■ Prompt: Of the entries below, return only those lines from the line with "时代互联官网 (78, 77)" to the line with "How do I edit or delete a post? (23, 159)", exactly, both included.

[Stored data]
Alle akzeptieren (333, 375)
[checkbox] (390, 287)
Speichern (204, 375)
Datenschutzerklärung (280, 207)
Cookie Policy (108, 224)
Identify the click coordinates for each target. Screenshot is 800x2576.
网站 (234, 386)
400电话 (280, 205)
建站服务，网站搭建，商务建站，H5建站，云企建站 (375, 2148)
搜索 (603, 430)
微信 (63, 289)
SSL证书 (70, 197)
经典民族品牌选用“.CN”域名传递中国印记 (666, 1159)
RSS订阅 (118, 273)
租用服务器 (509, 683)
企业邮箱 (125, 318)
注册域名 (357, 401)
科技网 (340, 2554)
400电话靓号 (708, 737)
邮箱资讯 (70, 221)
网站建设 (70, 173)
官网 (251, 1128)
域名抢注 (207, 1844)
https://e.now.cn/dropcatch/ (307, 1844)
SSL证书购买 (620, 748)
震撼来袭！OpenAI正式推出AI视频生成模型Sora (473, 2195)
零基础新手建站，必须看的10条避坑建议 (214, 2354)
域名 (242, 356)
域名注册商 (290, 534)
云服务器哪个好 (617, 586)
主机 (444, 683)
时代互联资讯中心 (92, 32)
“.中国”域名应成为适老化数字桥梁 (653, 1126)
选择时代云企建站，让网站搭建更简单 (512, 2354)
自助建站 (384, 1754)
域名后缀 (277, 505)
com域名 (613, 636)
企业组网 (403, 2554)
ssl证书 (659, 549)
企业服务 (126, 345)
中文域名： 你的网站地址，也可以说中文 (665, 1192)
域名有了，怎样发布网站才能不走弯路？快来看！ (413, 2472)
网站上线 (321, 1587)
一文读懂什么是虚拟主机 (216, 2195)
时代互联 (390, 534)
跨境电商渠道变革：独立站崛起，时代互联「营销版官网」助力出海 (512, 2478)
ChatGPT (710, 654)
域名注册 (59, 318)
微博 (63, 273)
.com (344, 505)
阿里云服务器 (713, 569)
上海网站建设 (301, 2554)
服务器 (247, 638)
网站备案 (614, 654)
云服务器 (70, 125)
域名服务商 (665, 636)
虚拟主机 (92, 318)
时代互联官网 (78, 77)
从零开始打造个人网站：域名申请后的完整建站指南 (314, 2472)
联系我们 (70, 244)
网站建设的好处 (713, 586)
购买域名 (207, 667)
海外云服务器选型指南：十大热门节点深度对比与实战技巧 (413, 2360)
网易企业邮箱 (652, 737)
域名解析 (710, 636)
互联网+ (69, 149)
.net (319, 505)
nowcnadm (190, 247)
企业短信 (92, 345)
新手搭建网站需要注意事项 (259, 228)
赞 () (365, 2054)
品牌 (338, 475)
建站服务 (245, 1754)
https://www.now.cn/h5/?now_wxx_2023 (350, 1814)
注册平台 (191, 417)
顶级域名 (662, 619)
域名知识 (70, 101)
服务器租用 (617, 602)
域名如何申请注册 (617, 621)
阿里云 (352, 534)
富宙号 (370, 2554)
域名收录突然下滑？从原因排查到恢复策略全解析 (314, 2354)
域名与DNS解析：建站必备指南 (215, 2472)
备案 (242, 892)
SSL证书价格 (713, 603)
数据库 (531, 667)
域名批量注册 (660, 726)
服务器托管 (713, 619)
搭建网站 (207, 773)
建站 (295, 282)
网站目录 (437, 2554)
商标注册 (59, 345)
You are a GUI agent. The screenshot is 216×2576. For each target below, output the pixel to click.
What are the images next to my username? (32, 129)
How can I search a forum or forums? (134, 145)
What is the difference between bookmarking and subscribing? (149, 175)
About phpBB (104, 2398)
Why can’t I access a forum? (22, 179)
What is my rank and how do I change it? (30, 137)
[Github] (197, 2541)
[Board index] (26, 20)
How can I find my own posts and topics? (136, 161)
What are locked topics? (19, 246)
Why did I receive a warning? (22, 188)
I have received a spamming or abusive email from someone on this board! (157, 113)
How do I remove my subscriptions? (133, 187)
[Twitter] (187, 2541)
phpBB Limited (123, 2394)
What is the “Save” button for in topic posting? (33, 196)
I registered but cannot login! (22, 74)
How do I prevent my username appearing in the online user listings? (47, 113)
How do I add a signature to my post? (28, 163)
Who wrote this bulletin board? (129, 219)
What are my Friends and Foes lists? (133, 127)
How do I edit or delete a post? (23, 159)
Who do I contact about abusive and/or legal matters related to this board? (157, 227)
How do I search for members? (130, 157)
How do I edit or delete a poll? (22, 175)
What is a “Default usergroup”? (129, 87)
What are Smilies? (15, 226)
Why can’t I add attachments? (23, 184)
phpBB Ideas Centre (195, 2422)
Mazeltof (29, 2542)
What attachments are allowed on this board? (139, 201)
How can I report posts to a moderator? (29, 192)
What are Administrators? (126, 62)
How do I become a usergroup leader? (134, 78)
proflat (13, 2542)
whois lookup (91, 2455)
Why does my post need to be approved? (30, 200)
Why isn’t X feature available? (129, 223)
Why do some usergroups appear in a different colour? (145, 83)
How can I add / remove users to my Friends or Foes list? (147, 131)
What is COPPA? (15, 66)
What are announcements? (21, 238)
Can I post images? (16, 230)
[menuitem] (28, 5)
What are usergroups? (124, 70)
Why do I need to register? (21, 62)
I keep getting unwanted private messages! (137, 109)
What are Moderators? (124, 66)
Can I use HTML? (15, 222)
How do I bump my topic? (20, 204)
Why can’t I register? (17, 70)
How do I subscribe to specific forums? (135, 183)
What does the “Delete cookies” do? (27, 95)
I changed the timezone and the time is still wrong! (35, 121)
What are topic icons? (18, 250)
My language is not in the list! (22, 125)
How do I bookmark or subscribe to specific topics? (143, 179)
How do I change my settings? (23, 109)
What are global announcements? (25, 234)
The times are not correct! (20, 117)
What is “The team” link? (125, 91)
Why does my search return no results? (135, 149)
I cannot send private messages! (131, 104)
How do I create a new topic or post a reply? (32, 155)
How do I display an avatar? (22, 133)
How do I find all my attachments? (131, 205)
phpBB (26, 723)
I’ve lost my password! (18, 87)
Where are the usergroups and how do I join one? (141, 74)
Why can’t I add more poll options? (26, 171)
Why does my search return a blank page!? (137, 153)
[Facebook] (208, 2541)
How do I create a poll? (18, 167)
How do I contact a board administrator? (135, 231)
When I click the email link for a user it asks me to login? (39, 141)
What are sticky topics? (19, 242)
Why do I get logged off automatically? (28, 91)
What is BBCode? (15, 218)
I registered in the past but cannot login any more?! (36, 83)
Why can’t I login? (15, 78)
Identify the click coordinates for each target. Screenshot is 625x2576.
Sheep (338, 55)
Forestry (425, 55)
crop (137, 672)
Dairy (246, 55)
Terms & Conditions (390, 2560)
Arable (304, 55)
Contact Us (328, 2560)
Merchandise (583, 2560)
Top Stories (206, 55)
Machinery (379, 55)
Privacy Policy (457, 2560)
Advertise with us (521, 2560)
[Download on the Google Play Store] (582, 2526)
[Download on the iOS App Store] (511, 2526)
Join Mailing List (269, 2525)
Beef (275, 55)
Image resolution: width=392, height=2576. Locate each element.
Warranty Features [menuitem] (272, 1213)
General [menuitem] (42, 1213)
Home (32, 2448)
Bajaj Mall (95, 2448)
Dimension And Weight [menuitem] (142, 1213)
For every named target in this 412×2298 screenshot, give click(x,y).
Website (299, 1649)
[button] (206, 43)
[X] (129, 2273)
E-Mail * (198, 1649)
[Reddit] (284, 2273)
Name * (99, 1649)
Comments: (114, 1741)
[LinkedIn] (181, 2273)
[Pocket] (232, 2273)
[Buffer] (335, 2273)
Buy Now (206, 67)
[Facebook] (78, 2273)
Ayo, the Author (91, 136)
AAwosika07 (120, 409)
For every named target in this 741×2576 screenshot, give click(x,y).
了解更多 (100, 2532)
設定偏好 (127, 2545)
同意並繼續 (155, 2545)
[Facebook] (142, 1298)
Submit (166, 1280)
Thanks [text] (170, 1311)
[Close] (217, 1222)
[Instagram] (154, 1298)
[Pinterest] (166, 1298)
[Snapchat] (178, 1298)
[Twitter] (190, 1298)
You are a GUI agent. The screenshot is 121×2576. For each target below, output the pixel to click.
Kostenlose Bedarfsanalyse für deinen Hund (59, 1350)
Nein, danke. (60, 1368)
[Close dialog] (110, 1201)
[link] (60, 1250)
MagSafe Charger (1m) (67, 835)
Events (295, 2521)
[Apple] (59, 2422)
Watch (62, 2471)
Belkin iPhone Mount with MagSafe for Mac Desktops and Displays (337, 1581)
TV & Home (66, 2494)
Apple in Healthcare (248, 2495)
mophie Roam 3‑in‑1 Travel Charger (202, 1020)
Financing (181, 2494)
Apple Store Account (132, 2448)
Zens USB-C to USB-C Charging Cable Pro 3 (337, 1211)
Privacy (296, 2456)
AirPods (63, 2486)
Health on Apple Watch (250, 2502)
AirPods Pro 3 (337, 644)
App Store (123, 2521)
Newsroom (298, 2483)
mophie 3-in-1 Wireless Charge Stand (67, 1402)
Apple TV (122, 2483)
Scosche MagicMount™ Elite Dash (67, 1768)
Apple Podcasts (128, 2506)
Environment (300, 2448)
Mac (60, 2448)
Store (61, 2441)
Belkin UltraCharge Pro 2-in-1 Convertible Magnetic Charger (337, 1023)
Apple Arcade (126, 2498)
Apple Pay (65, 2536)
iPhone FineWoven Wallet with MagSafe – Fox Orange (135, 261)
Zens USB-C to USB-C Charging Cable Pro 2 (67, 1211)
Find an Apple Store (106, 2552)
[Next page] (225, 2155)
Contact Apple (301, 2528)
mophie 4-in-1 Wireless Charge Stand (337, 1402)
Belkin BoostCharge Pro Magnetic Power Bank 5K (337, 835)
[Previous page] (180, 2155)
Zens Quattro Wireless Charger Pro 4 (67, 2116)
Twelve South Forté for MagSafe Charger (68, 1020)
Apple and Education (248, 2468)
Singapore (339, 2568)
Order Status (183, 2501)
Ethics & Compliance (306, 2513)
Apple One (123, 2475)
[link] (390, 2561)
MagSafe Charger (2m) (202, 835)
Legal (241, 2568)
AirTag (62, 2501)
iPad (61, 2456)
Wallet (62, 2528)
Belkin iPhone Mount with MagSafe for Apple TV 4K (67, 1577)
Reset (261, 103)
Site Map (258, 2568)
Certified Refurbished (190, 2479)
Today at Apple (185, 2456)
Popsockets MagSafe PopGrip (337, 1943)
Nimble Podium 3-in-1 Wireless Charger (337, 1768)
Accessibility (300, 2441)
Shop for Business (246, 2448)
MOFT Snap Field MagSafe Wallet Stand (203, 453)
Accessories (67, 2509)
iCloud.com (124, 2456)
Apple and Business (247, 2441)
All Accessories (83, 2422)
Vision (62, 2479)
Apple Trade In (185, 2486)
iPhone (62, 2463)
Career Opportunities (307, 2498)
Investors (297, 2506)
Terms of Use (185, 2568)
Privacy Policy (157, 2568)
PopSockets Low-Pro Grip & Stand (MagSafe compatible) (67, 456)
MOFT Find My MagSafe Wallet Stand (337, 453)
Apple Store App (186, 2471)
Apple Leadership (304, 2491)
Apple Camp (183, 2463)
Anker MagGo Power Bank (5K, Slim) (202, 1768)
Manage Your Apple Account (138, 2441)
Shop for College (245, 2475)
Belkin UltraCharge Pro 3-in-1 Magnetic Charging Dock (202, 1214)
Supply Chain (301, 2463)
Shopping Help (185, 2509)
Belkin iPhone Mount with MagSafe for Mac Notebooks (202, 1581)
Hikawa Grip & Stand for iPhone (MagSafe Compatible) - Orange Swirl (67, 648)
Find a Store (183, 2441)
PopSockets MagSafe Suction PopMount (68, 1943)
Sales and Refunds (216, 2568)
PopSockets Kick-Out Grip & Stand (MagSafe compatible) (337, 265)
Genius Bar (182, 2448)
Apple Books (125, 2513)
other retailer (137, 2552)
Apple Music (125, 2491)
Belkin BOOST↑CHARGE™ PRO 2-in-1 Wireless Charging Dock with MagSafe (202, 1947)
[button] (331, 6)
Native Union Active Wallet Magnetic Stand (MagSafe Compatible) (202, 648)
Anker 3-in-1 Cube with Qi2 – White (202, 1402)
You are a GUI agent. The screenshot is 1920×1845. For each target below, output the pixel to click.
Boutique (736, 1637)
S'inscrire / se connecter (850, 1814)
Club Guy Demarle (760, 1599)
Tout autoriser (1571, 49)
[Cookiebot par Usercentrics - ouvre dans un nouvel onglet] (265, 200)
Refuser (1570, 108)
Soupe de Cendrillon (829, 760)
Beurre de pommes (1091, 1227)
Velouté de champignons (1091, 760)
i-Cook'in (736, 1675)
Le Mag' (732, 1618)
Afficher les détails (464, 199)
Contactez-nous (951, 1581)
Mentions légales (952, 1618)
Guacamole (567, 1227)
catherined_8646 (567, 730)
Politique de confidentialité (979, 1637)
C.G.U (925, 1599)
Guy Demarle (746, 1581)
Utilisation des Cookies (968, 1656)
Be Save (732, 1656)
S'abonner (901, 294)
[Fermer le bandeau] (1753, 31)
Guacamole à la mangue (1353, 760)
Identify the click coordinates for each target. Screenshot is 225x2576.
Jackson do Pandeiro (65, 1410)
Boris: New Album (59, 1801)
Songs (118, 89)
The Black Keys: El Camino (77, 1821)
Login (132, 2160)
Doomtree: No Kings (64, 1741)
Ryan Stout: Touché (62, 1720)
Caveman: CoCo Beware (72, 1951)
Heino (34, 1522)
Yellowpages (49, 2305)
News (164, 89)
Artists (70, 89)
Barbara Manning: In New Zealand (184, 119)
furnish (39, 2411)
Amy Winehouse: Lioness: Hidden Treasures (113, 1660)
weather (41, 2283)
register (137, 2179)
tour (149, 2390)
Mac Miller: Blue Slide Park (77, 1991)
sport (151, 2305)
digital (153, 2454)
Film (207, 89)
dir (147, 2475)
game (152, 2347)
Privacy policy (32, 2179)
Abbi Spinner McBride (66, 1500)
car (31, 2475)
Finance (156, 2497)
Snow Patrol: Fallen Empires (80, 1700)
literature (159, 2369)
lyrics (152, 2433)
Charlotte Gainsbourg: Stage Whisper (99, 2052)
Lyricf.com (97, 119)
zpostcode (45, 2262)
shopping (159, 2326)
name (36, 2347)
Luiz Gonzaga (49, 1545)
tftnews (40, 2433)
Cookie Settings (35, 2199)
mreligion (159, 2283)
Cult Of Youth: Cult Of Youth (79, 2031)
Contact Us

■ Answer for the task:
时代互联官网 (78, 77)
从零开始打造个人网站：域名申请后的完整建站指南 (314, 2472)
联系我们 (70, 244)
网站建设的好处 (713, 586)
购买域名 (207, 667)
海外云服务器选型指南：十大热门节点深度对比与实战技巧 (413, 2360)
网易企业邮箱 (652, 737)
域名解析 (710, 636)
互联网+ (69, 149)
.net (319, 505)
nowcnadm (190, 247)
企业短信 (92, 345)
新手搭建网站需要注意事项 (259, 228)
赞 () (365, 2054)
品牌 (338, 475)
建站服务 (245, 1754)
https://www.now.cn/h5/?now_wxx_2023 (350, 1814)
注册平台 (191, 417)
顶级域名 (662, 619)
域名知识 (70, 101)
服务器租用 (617, 602)
域名如何申请注册 (617, 621)
阿里云 (352, 534)
富宙号 (370, 2554)
域名收录突然下滑？从原因排查到恢复策略全解析 (314, 2354)
域名与DNS解析：建站必备指南 (215, 2472)
备案 (242, 892)
SSL证书价格 (713, 603)
数据库 (531, 667)
域名批量注册 (660, 726)
服务器托管 (713, 619)
搭建网站 (207, 773)
建站 (295, 282)
网站目录 (437, 2554)
商标注册 (59, 345)
You are a GUI agent. The screenshot is 216×2576. For each target below, output the pixel to click.
What are the images next to my username? (32, 129)
How can I search a forum or forums? (134, 145)
What is the difference between bookmarking and subscribing? (149, 175)
About phpBB (104, 2398)
Why can’t I access a forum? (22, 179)
What is my rank and how do I change it? (30, 137)
[Github] (197, 2541)
[Board index] (26, 20)
How can I find my own posts and topics? (136, 161)
What are locked topics? (19, 246)
Why did I receive a warning? (22, 188)
I have received a spamming or abusive email from someone on this board! (157, 113)
How do I remove my subscriptions? (133, 187)
[Twitter] (187, 2541)
phpBB Limited (123, 2394)
What is the “Save” button for in topic posting? (33, 196)
I registered but cannot login! (22, 74)
How do I prevent my username appearing in the online user listings? (47, 113)
How do I add a signature to my post? (28, 163)
Who wrote this bulletin board? (129, 219)
What are my Friends and Foes lists? (133, 127)
How do I edit or delete a post? (23, 159)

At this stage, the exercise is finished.